▶ _Consegne_
1 – Rispondi alle seguenti domande sul testo su «The Resistance».
(a) Quanto dura "Unnatural Selection"?
(b) Quale strumento suona Chris Wolstenhome?
(c) Quale brano fa da trait d'union più evidente tra "The Resistance" e il suo predecessore?
2 – Continua il testo su «The Resistance» a partire dalla sua ultima frase.

▶ _Testo_
◇ ◇ ◇ ◇ ◇

Il ritorno a sonorità più incisive e taglienti rispetto al recente passato è sancito da canzoni come l'hard rock elettronico distorto e imbevuto di psichedelia di "MK Ultra", micidiale mix di melodia disperata e furia sonora inespressa o meglio ancora "Unnatural Selection", sette minuti scanditi da un riff incendiario e nevrotico, dalle ritmiche serrate di Matt Bellamy e da un ritornello dall'incedere epico e incalzante, che a metà dal brano sfocia in un intermezzo lento quasi doomeggiante in cui la chitarra distorta di Bellamy e il basso di Chris Wolstenhome si avventurano sperduti creando un'atmosfera da scenario desolato post-industriale, per poi chiudersi con il frastornante tema iniziale. Episodi decisamente meno ambiziosi ma ugualmente ben riusciti sono invece la trascinante power-ballad "Guiding Light", sublimata dalla stupenda prestazione vocale di Matt Bellamy e il groove malandrino e riverberato di "Undisclosed Desires", che rappresenta il trait d'union più evidente tra "The Resistance" e il suo predecessore BH&R.

◇ ◇ ◇ ◇ ◇

▶ _Righe estratte_
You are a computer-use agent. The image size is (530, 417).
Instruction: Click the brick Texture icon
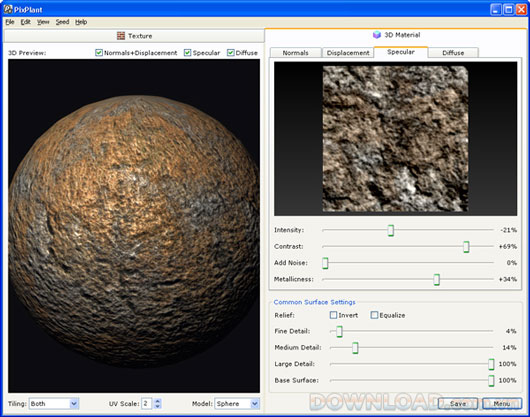click(121, 35)
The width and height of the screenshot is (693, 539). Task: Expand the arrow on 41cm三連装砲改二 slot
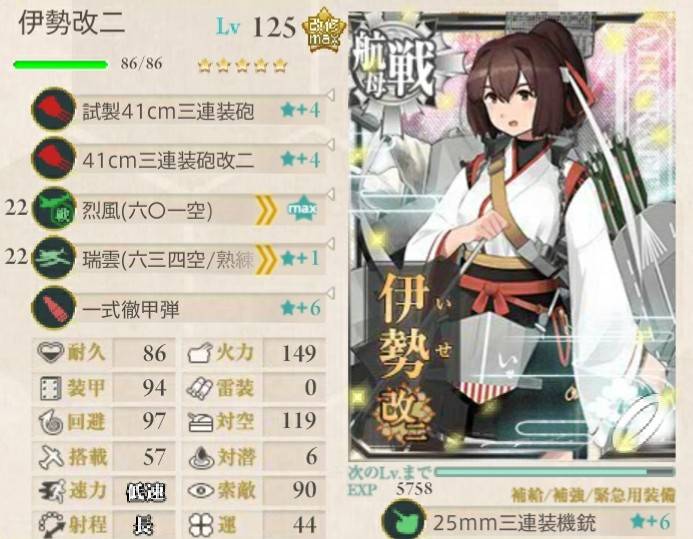(330, 144)
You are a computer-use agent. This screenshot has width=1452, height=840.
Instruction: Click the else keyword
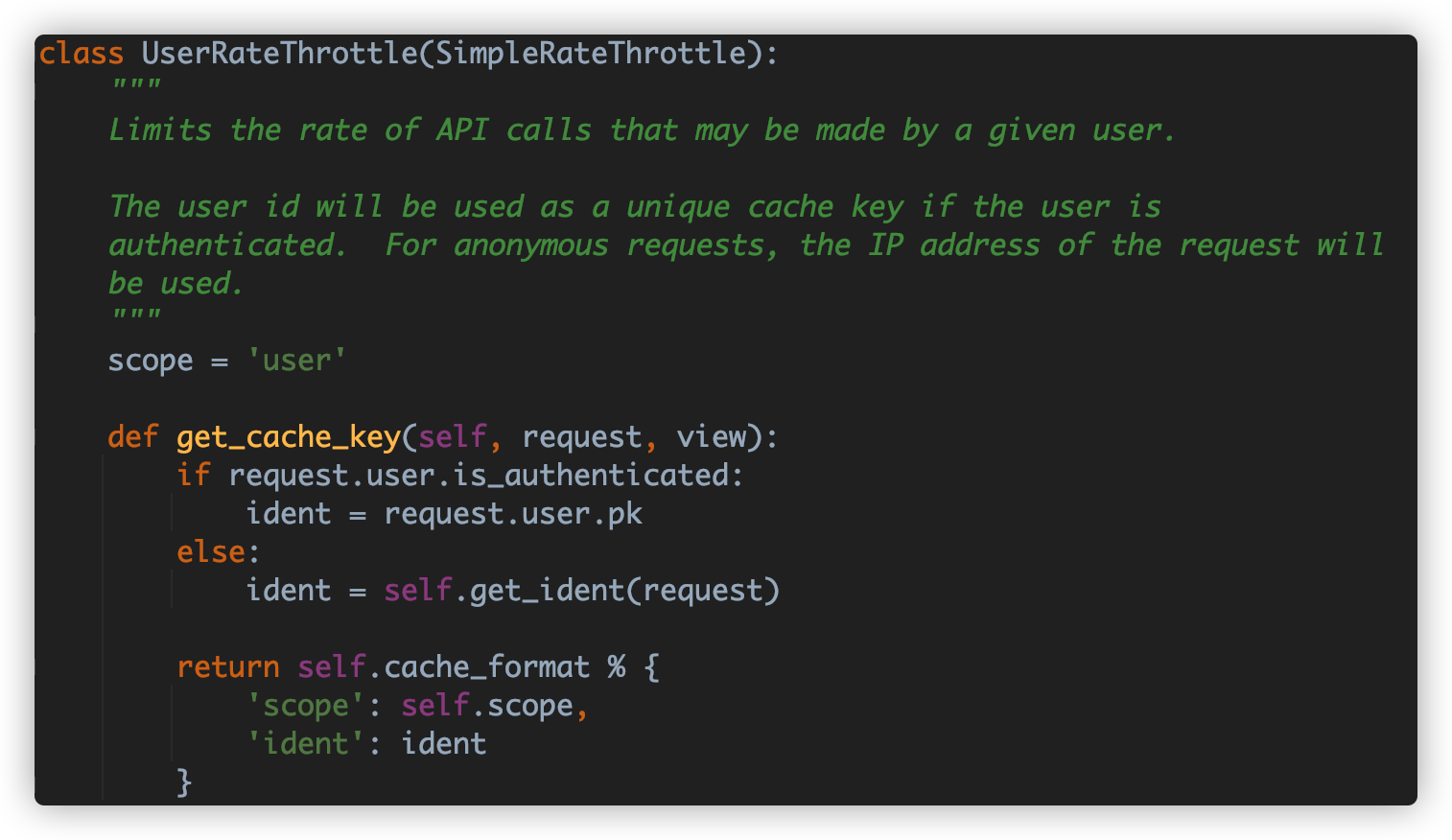[210, 552]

◇ ◇ ◇ ◇ ◇

▶ _Soluzioni_
1 –
(a) Sette minuti.
(b) Il basso.
(c) "Undisclosed Desires".

2 –
Facile pronosticare un futuro di onnipresenza nelle scalette dei live della band per canzoni che sprizzano museianità da ogni singola nota come il groove marziale e tracotante appena contaminato da un pizzico di psichedelia di "Uprising", in cui si fondono alla perfezione il clap-handing di "Time Is Running Out" e i loop soffocanti di "Supermassive Black Hole" e la quasi titletrack "Resistance", che inizia come una ballad intimista à la "Sing For Absolution" per poi sfociare in un trascinante chorus spaccatimpani che si perde in una rarefatta coda strumentale, mentre tra gli episodi più sorprendenti e sperimentali c'è sicuramente l'ipnotica atmosfera retrò di "I Belong To You", che mostra un Matt Bellamy in vesti quasi crooneristiche che si cimenta con il francese in un intermezzo orchestrale ripreso da Camille Saint-Saens, anche se l'apice assoluto, il capolavoro del disco è senza ombra di dubbio la sognante utopia di "United States Of Eurasia", che inizia come una soave ballata con un Matt Bellamy da pelle d'oca, per poi acquisire forza ed epicità, dipanandosi tra orchestrazioni arabeggianti e linee pianistiche chopiniane che si rincorrono, dando vita a questa maestosa e affascinante che si può definire a pieno titolo che la "Bohemian Rhapsody" dei Muse.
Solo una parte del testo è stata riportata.